# [DATASET EXTRACT]
++++

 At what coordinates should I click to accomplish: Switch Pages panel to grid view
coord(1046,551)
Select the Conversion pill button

++++

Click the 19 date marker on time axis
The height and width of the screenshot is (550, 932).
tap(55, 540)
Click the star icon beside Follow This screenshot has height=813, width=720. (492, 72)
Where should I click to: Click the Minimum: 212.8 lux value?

++++

# [TASK OBJECTIVE]
Please copy the lines above from the line with "At what coordinates" up to and including the line with "Select the Conversion pill button", exactly as written and with nothing else.

# [ANSWER SECTION]
 At what coordinates should I click to accomplish: Switch Pages panel to grid view
coord(1046,551)
Select the Conversion pill button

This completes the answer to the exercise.